Sunday, February 14th, 2021

A new type of rocket thruster proposed by a physicist at the U.S. Department of Energy’s (DOE) Princeton Plasma Physics Laboratory (PPPL) would apply magnetic fields to propel plasma:

The new concept would accelerate the particles using magnetic reconnection, a process found throughout the universe, including the surface of the sun, in which magnetic field lines converge, suddenly separate, and then join together again, producing lots of energy. Reconnection also occurs inside doughnut-shaped fusion devices known as tokamaks.

“I’ve been cooking this concept for a while,” said PPPL Principal Research Physicist Fatima Ebrahimi, the concept’s inventor and author of a paper detailing the idea in the Journal of Plasma Physics. “I had the idea in 2017 while sitting on a deck and thinking about the similarities between a car’s exhaust and the high-velocity exhaust particles created by PPPL’s National Spherical Torus Experiment (NSTX),” the forerunner of the laboratory’s present flagship fusion facility. “During its operation, this tokamak produces magnetic bubbles called plasmoids that move at around 20 kilometers per second, which seemed to me a lot like thrust.”

[...]

Current plasma thrusters that use electric fields to propel the particles can only produce low specific impulse, or speed. But computer simulations performed on PPPL computers and the National Energy Research Scientific Computing Center, a DOE Office of Science User Facility at Lawrence Berkeley National Laboratory in Berkeley, California, showed that the new plasma thruster concept can generate exhaust with velocities of hundreds of kilometers per second, 10 times faster than those of other thrusters.

(Hat tip to Jon Jeckell.)

Comments

  1. CMOT says:

    This is a very, very low thrust, very, very high efficiency drive … if it works. But if we can get this working, we can also get a lot of other drive concepts to work as well, which would probably be as good or superior to this one for practical use.
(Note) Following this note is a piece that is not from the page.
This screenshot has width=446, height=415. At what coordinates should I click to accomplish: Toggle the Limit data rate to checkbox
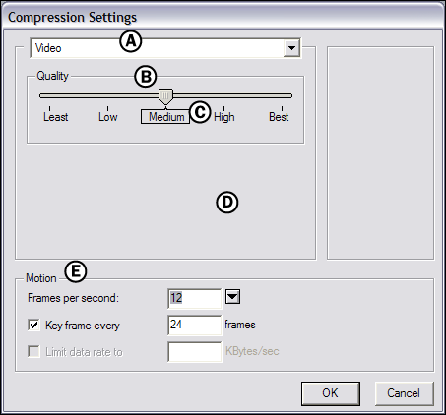[x=33, y=352]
    It is novel and that deserves celebrating, though …

  2. Wang Wei Lin says:

    Given there is no free lunch in physics, how does this differ than any other propulsion system that converts mass into thrust? Once out of the gravity well of earth the laws of physics remain the same so that the total energy needed to move a mass from point A to point B is fixed. Energy is energy. The magnetic connection-reconnection energy has to originate with its energy source residing in the fuel. I can imagine practical advantages of one system over another like simplicity, safety, cost, etc, but I don’t see a energy advantage.

  3. Gavin Longmuir says:

    The article was probably written by a Harvard graduate, so we should be pleased that the spell corrector worked and not expect too much in the way of understanding of physics. The process presumably makes more sense than the article, which left me with some questions:

    “Second, the new thruster produces movement by ejecting both plasma particles and magnetic bubbles known as plasmoids. The plasmoids add power to the propulsion and no other thruster concept incorporates them.”

    What is the mass of a plasmoid? If a magnetic bubble has no mass, then it is not going to have momentum, and hence would not add to the reaction force.

    “Third, … the magnetic fields in Ebrahimi’s concept allow the plasma inside the thruster to consist of either heavy or light atoms. … “While other thrusters require heavy gas, made of atoms like xenon, in this concept you can use any type of gas you want,” Ebrahimi said. Scientists might prefer light gas in some cases because the smaller atoms can get moving more quickly.”

    A light particle moving quickly would have similar momentum to a heavy particle moving much more slowly. Where is the advantage in terms of the reaction thrust?

  4. Sindarian says:

    f=ma

    The more (a) acceleration you have, the less (m) mass you need to get the same (f) force. The less mass you need to get to point B from point A the more mass you have for cargo or life support.